Exceto Leandro que nunca me machucou na vida e que sempre esteve ao meu lado,
como está até hoje. Se bem que ele também foi influenciado a usar drogas por
Carlos. Leandro tinha um medo terrível dele. Tudo que Carlos pedia pra Leandro
fazer, fazia, sem reclamar nem retroceder. Foi Carlos que colocou Leandro no
mau caminho. Leandro tentou sair do poço onde estava, mas Carlos não deixava.
Arrependo-me até hoje de ter conhecido Carlos. Maldita hora que eu traguei
aquela maconha, maldita hora! Se eu não tivesse conhecido aquele desgraçado,
hoje minha vida seria outra, teria fé disso. Deram dez horas da noite e eu
acordei. Sempre acordo excitado. Leandro estava deitado ao meu lado, não
dormia, só descansava. Comecei a fazer carícias em seu ombro pra ver se ele
despertava.
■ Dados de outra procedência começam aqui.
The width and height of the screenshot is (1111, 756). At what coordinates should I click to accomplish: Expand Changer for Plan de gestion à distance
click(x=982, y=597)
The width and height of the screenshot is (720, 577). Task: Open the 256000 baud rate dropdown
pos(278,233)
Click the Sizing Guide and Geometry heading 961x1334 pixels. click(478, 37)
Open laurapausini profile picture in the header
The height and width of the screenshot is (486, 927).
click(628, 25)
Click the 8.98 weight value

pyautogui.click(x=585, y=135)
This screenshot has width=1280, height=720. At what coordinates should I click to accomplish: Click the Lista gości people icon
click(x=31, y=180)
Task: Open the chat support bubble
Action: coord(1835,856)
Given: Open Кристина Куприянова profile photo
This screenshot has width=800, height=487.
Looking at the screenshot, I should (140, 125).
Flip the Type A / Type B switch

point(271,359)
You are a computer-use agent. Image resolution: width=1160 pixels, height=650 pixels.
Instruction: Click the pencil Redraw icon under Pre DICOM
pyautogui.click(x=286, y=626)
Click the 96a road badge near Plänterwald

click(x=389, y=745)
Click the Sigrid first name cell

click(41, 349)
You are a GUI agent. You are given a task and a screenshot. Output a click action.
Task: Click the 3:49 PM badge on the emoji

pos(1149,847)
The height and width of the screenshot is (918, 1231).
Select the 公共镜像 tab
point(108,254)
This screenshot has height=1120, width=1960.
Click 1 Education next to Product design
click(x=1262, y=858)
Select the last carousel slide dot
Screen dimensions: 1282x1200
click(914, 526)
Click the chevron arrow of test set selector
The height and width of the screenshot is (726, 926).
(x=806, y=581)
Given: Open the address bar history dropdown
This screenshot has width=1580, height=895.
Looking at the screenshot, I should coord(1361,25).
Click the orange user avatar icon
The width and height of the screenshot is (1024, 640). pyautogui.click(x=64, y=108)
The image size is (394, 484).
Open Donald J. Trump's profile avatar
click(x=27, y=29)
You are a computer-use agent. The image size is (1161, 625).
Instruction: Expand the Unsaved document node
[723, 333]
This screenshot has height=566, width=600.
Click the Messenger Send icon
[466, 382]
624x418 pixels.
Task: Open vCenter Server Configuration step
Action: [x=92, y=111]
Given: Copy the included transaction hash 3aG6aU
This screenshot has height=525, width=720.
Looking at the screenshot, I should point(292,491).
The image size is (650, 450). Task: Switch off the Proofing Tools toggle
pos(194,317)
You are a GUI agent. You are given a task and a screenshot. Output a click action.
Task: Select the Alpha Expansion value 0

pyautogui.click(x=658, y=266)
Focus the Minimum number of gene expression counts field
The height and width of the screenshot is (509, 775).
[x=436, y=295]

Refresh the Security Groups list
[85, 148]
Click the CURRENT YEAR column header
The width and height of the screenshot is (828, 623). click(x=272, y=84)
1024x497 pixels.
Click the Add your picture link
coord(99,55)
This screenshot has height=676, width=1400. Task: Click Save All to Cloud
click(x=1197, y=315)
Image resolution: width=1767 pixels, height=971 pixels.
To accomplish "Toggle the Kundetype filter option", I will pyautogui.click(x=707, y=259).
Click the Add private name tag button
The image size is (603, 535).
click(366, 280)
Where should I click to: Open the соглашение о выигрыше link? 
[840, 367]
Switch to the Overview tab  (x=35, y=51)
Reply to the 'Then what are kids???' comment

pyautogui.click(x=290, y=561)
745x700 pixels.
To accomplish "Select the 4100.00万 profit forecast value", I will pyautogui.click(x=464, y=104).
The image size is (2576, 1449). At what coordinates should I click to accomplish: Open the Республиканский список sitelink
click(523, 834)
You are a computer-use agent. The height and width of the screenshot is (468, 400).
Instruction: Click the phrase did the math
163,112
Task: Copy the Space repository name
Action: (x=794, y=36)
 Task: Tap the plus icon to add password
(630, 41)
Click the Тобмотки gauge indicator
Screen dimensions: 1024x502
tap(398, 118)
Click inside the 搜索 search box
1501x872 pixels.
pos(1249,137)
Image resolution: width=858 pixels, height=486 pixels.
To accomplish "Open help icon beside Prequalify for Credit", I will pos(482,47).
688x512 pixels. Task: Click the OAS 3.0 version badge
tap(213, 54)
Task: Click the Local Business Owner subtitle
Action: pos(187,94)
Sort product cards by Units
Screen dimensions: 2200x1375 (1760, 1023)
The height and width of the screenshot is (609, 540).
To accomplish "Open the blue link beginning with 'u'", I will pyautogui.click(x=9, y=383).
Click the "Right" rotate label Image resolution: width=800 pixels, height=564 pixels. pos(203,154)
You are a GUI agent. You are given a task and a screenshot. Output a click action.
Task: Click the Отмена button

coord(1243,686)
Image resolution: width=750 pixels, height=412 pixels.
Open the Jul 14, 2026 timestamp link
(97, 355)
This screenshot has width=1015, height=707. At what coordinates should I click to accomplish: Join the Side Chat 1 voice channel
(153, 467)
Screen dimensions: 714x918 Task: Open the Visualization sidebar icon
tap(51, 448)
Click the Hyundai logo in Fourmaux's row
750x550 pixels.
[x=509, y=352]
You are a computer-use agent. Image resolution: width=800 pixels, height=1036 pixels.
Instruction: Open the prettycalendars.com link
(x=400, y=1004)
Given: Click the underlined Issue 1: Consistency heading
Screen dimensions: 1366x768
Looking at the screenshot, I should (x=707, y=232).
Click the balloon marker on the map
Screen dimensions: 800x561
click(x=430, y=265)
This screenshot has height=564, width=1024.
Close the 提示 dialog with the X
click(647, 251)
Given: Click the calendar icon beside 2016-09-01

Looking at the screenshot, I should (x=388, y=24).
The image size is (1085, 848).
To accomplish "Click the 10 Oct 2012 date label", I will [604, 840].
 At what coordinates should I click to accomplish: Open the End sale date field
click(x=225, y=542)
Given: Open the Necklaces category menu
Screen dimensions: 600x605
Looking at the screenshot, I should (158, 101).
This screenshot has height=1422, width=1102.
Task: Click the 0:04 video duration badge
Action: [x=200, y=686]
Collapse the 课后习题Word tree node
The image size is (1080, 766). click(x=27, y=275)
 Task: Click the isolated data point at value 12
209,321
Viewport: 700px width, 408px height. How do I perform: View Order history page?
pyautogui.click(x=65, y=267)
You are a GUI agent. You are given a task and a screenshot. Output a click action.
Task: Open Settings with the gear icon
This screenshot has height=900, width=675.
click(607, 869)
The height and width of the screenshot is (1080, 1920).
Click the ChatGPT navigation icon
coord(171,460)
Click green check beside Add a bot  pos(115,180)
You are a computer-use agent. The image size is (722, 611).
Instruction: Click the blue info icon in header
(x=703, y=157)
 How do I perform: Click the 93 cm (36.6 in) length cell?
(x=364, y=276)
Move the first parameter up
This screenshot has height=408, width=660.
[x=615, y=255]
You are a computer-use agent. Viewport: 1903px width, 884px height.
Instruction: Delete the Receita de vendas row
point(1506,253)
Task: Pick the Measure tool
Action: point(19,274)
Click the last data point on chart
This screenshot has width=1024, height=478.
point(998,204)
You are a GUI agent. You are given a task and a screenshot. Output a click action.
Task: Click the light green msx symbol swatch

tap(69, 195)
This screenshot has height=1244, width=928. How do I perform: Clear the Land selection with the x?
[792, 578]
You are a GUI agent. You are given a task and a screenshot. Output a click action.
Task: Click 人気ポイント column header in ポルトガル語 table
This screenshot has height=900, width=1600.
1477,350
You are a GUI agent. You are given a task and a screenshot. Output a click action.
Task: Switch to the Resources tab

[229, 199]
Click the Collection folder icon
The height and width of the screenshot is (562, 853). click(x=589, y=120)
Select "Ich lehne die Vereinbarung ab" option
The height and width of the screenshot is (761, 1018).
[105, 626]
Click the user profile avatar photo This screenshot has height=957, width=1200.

Abriu os olhos risonho.
─ Está a fim de fazer amor agora? ─ eu perguntei.
─ Preciso lhe contar uma coisa ─ ele disse.
─ O quê?!
─ Eu tive culpa em boa parte da tragédia que a sua vida é hoje.
─ Do que você está falando Leandro?
─ Estou falando do primeiro dia que nós nos vimos na escola. Do
primeiro trabalho de Biologia, no primeiro contato com a droga.
─ Sinto muito, mas eu não estou entendendo o que você quer dizer com
isso.
─ Eu que pedi ao Carlos pra desencaminhar você. O Carlos não queria,
mas eu insistir. Notei que você tinha cara de ingênuo, de bobo e quis desviá-lo
para o caminho da dependência.
Eu me levantei espantado, incrédulo:
─ Não foi o Carlos, mas sim você?! ─ eu conclui.
─ Infelizmente. Não quis medir esforços com relação a isso. Perdoe-me
se fui pra você um retrato bem desenhado e perfeito do Diabo, mas meus
instintos pediam-me que eu fizesse isso ─ ele disse honestamente, olhando bem
fundo nos meus olhos.
─ Eu não acredito nisso. Você não seria capaz de uma loucura... ─
tentei terminar, mas ele interrompeu:
─ Mas eu não fui apenas o retrato bem desenhado do Diabo, mas a figura
eterna e magnífica de Deus também. O amigo que contou toda a sua vida pro
empresário do Corinthians fui eu. Pedi a ele que lhe desse uma chance na vida
porque você precisava e estimava isso há muito tempo. Era o seu sonho, Bruno,
era um sonho lindo e raro. Da mesma forma que eu pus você no caminho longo e
sofrido da dependência química, da mesma forma eu pus você em outro caminho, o
caminho em busca da felicidade. Você alcançou o sonho, o sucesso, obteve fama e
dinheiro. Mas foi você que resolveu voltar para o mundo das drogas. A escolha
foi sua. Você estava bem de vida, o mundo estava aos seus pés e você tinha tudo
pra se dar bem na vida. Acho que você deve ter percebido que tudo aquilo era refugo,
e era mesmo. Porém não quis acreditar que era refugo por justamente parar no
caminho e voltar para o primeiro sem olhar para trás.
─ Por que você fez isso? ─ perguntei com lágrimas nos olhos.
─ Por que você não pertence as drogas e nem as drogas pertence a você.
Se quiser, Bruno, ainda a tempo de voltar ao começo e recomeçar, mas recomeçar
tudo diferente. Sei que o que você perdeu não vai ser mais conquistado, seu pai
não vai voltar mais a vida, mas a morte de uma pessoa tão querida, tão amada
por todos pode ser superada, o tempo cura as feridas, das mínimas as mais
extremas. Você tem que ir em busca do seu amor, a vida, do seu verdadeiro amor,
a Doralice. Vocês ainda se amam e você não vai deixar o Carlos ganhar essa
parada, vai? ─ ele conjecturou.
─ Ela
não vai querer saber mais de mim ─ sentei desolado.─ Tenta. Apenas tenta ─ concluiu ele, quase insistindo.
A última música da Timbalada foi Adão e Eva. Quando ouvia essa música
ficava ainda mais estremecido. Lembrava do meu romance com a Doralice. Eu era o
Adão e ela, Eva. O paraíso era a praia de Itapoã onde fazíamos nossas loucuras.
Curtir toda a música. Cantava o trecho:
“Quando você foi embora e levou
minha paz, é impossível te esquecer te quero muito mais. Quero ter você comigo,
pra mim é tudo que eu preciso. Adão e Eva no paraíso, um só coração”...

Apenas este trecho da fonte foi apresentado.